● WHAT IS BEING ASKED:
Update the records below by replacing "Contact Name" with "Customer Name" and keeping everything else unchanged. Leave the pictures out of your answer.

Records from a pointing dataset
----------------

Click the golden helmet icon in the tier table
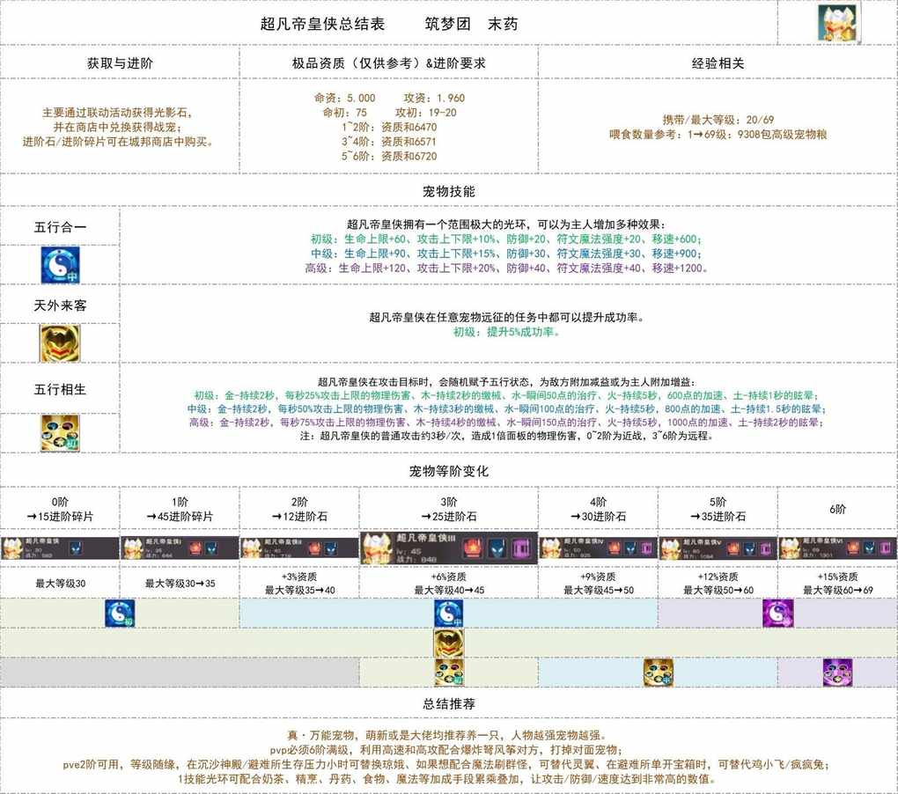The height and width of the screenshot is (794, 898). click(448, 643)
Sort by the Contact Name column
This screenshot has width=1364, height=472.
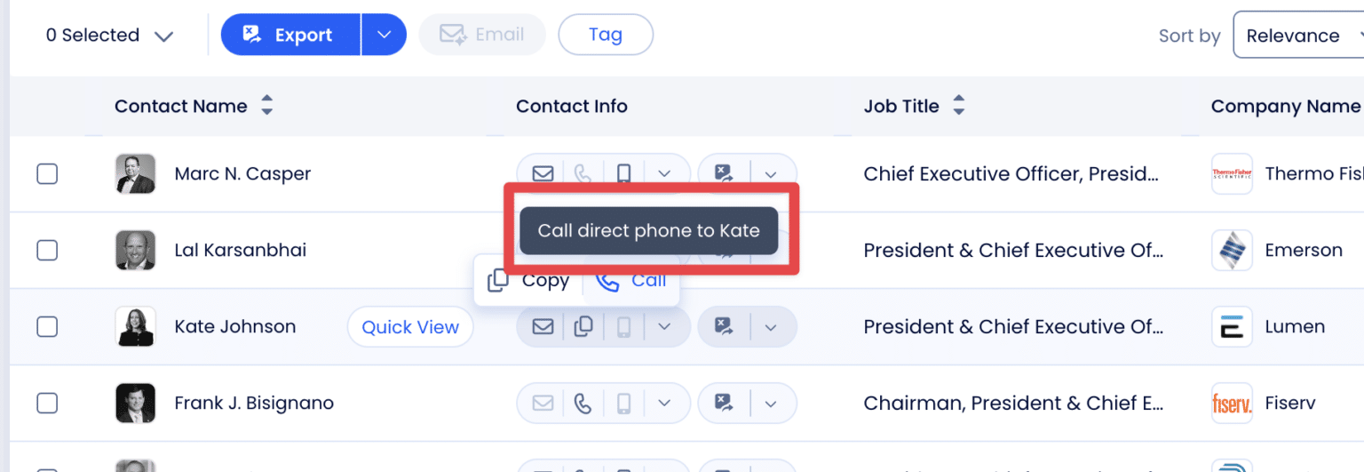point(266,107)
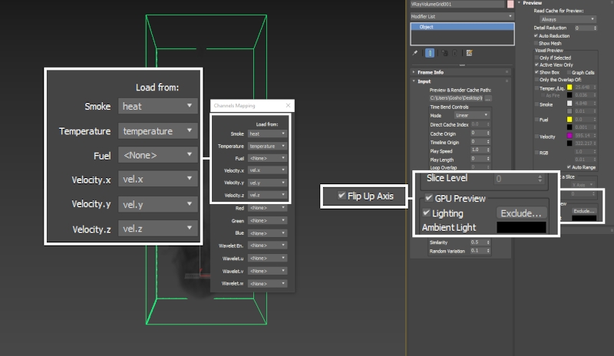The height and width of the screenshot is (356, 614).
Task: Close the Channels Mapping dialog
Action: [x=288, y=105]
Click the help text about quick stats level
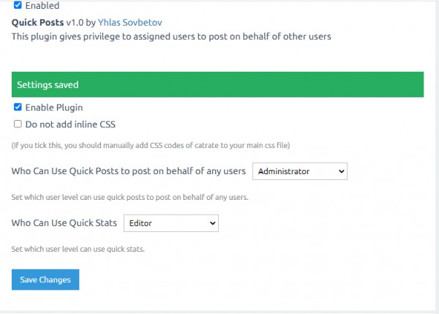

----------------

● CORRECT RESULT:
Click the golden helmet icon in the tier table
The height and width of the screenshot is (794, 898). click(448, 643)
Sort by the Customer Name column
This screenshot has width=1364, height=472.
point(266,107)
The height and width of the screenshot is (356, 614).
Task: Close the Channels Mapping dialog
Action: [x=288, y=105]
Click the help text about quick stats level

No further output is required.